== Segment start ==

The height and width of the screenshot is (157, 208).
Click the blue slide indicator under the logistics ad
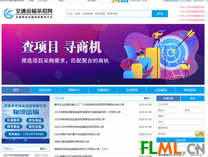point(25,140)
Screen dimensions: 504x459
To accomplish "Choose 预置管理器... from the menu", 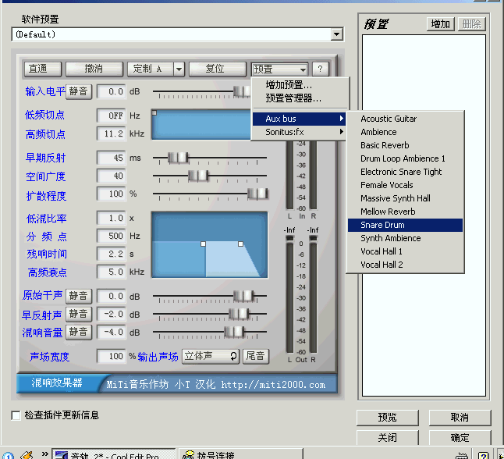I will pyautogui.click(x=293, y=98).
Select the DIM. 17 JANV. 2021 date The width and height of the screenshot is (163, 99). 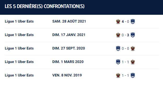click(x=69, y=35)
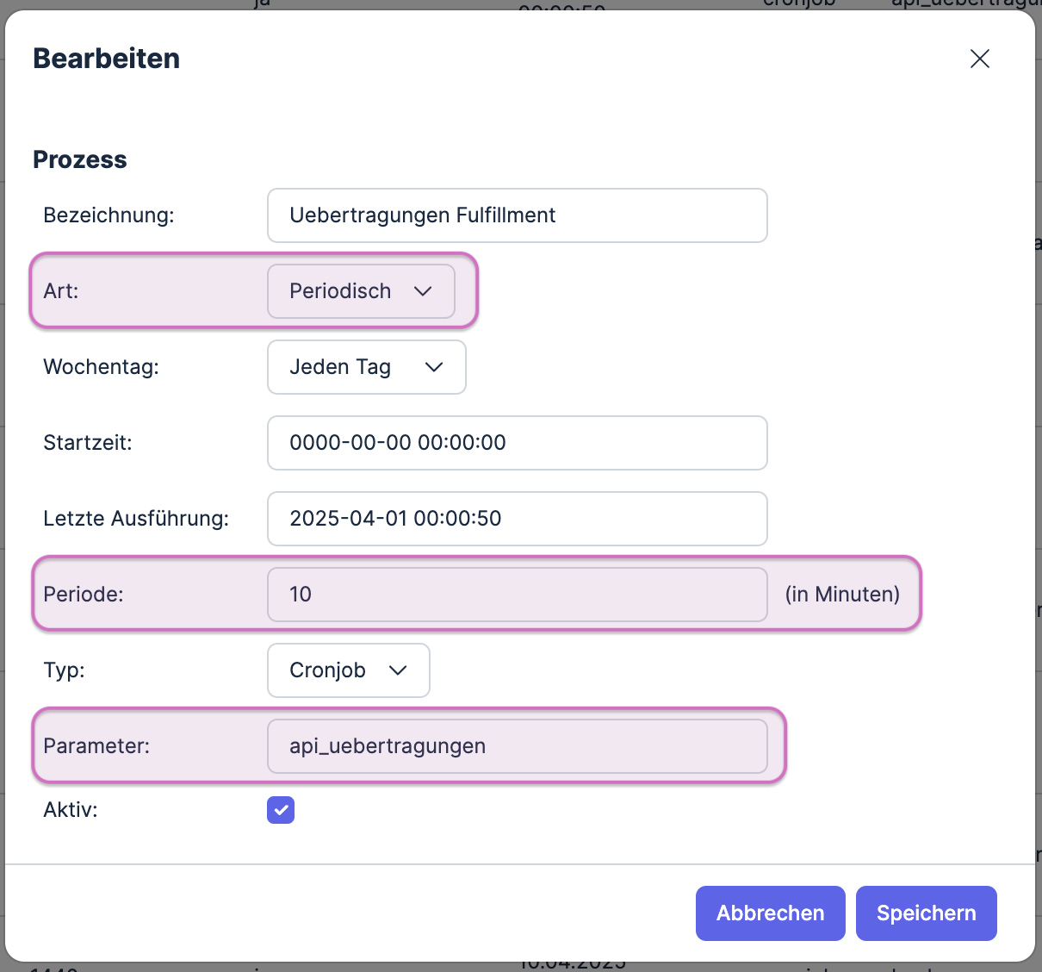This screenshot has height=972, width=1042.
Task: Expand the Wochentag dropdown showing Jeden Tag
Action: click(x=366, y=367)
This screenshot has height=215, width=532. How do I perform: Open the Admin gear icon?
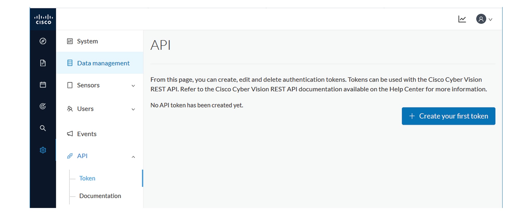click(x=43, y=150)
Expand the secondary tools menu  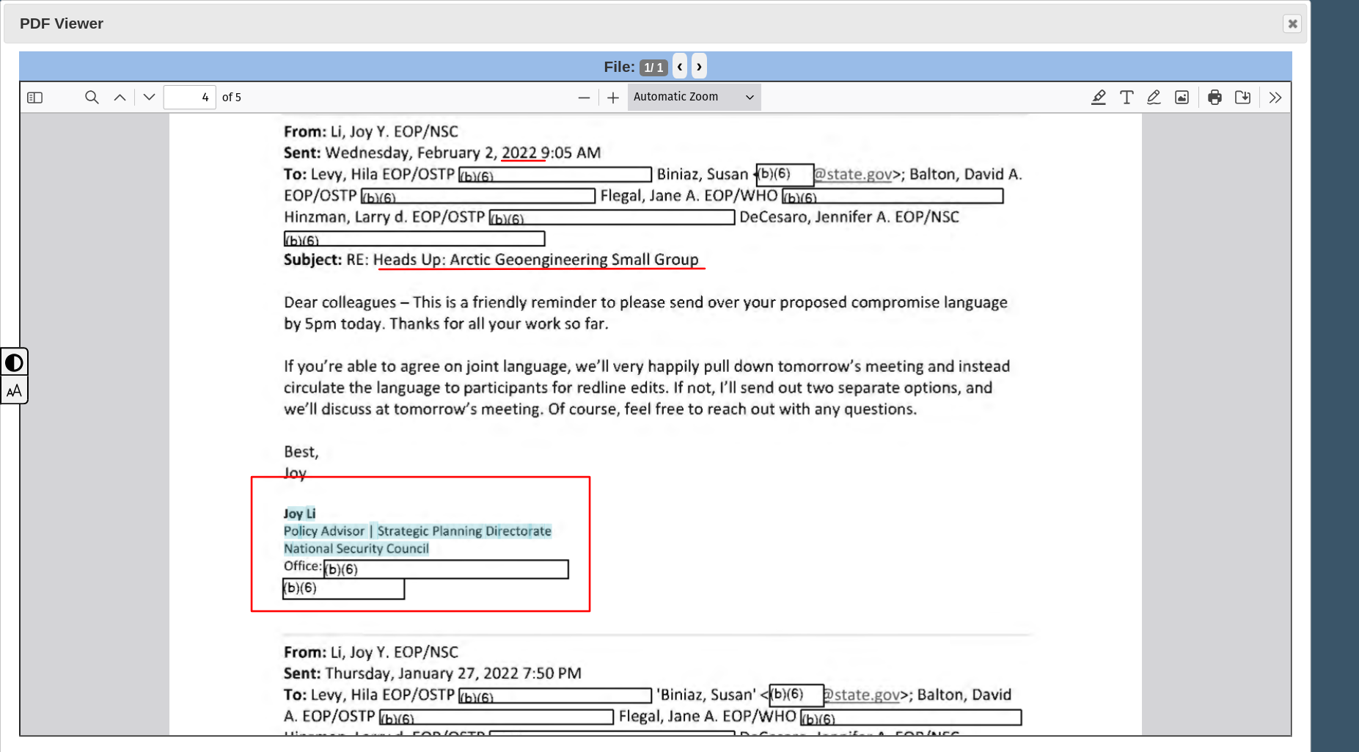(x=1275, y=98)
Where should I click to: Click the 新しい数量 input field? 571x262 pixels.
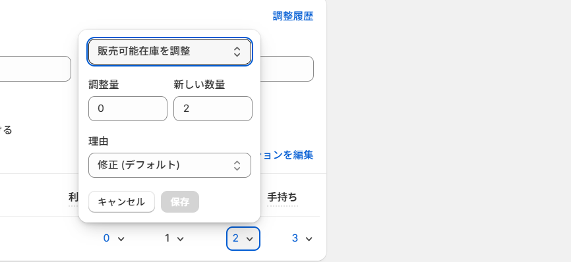click(x=213, y=109)
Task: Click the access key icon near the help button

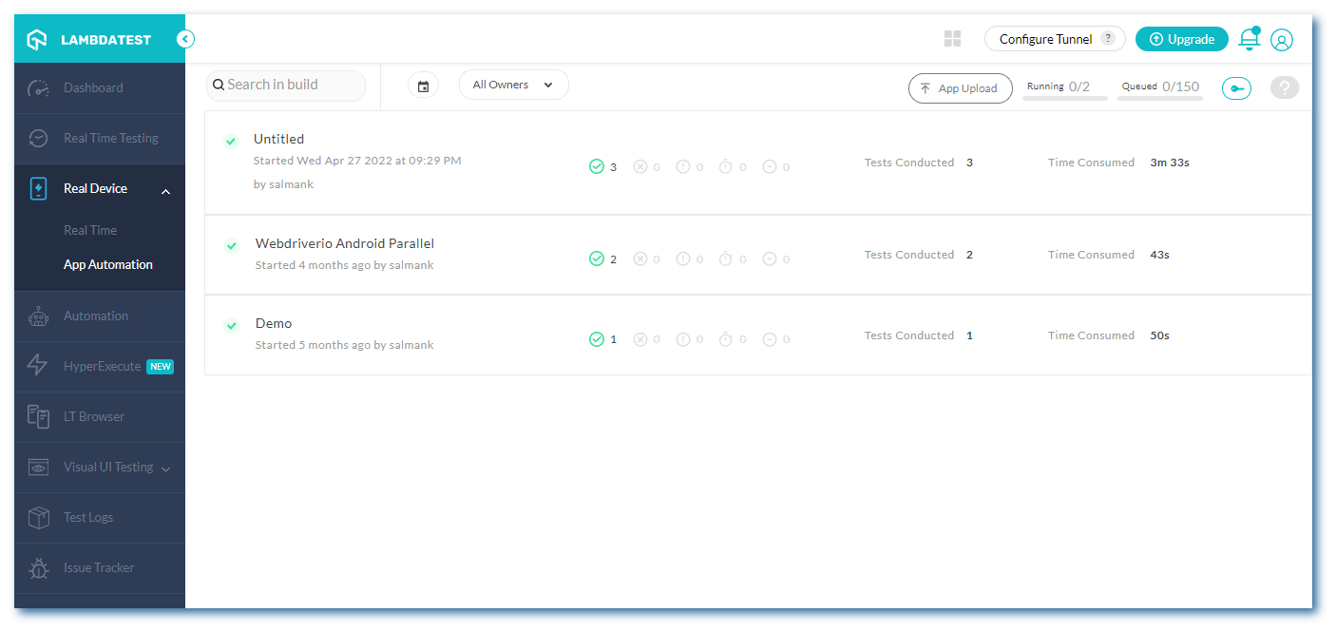Action: tap(1236, 87)
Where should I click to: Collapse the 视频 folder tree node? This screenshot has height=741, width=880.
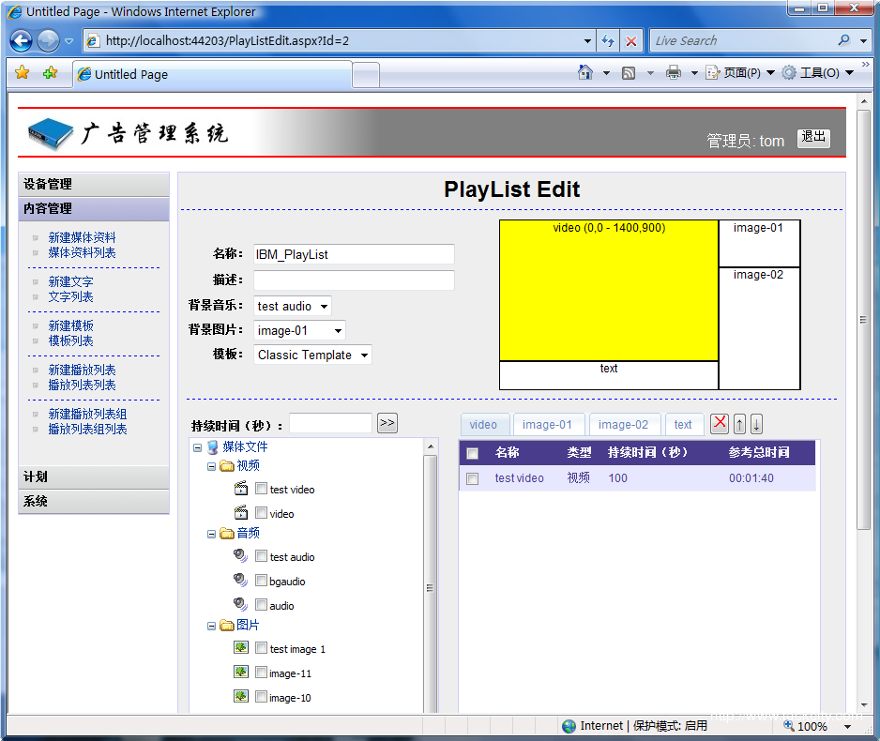212,466
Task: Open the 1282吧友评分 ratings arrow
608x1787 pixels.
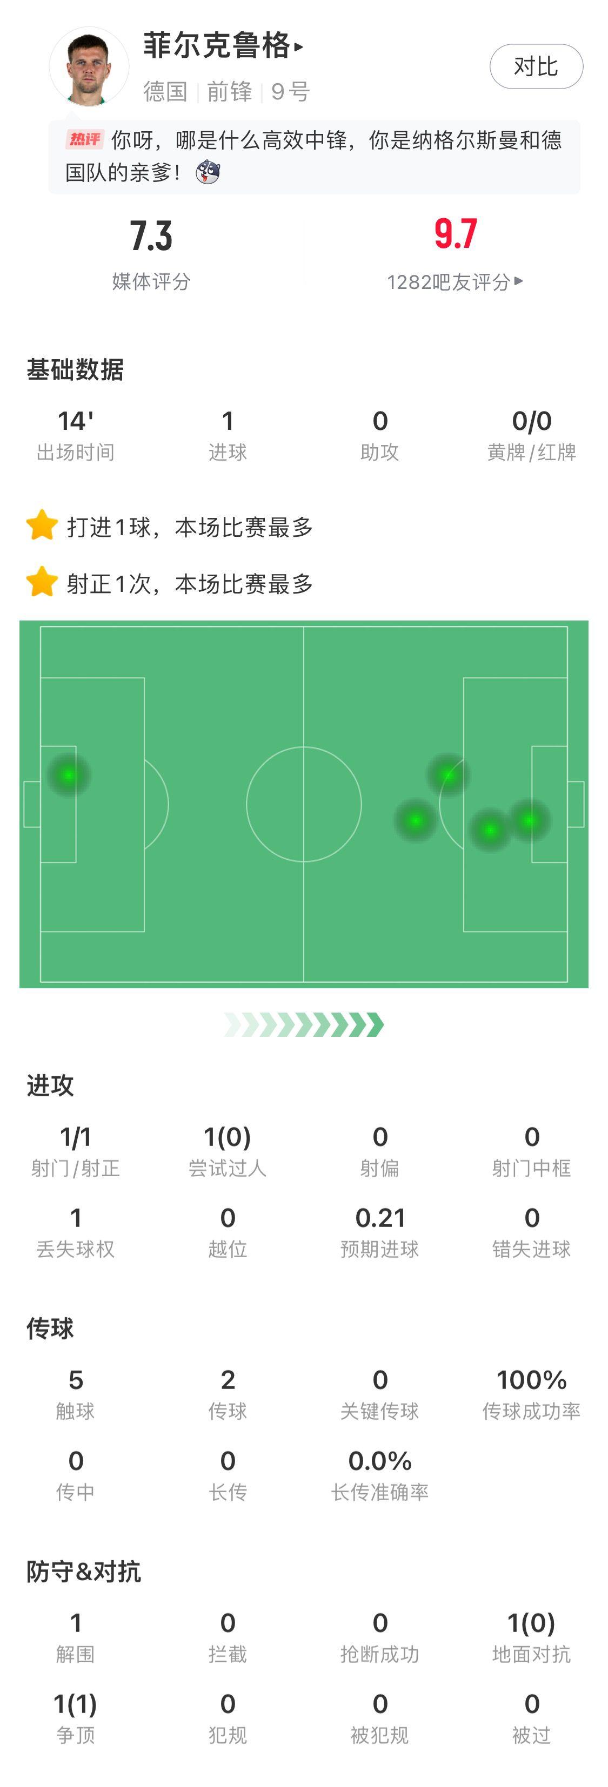Action: point(518,281)
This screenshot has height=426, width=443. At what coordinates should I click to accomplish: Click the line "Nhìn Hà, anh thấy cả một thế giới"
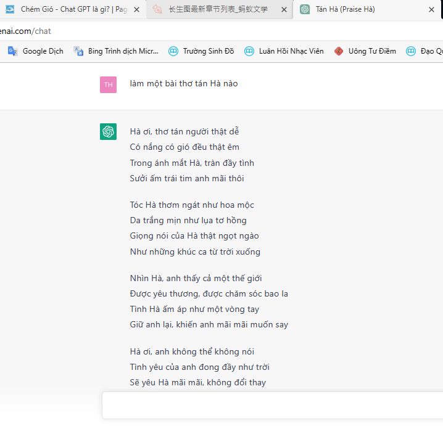click(196, 278)
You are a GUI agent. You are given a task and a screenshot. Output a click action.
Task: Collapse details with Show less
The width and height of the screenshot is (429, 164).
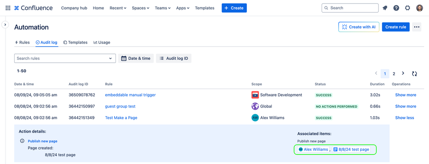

== Segment end ==

**WHAT IS BEING ASKED**
Pictures do not go in the copy. Write out exactly the lines from the line containing "Task: Click the" through the last line of the listing.

**YOUR SOLUTION**
Task: Click the access key icon near the help button

Action: tap(1236, 87)
Where should I click to: Collapse the 视频 folder tree node? This screenshot has height=741, width=880.
212,466
Task: Open the 1282吧友评分 ratings arrow
608x1787 pixels.
Action: point(518,281)
This screenshot has height=426, width=443. At what coordinates should I click to accomplish: Click the line "Nhìn Hà, anh thấy cả một thế giới"
click(196, 278)
You are a GUI agent. You are given a task and a screenshot. Output a click action.
Task: Collapse details with Show less
The width and height of the screenshot is (429, 164).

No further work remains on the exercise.